▸ **Collected data entries**:
--

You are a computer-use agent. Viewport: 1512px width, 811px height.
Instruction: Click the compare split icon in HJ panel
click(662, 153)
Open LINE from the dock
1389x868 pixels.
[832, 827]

--

▸ **Try it**: Your job here is to copy the entries above exactly.

▸ **Your response**:
You are a computer-use agent. Viewport: 1512px width, 811px height.
Instruction: Click the compare split icon in HJ panel
click(662, 153)
Open LINE from the dock
1389x868 pixels.
[832, 827]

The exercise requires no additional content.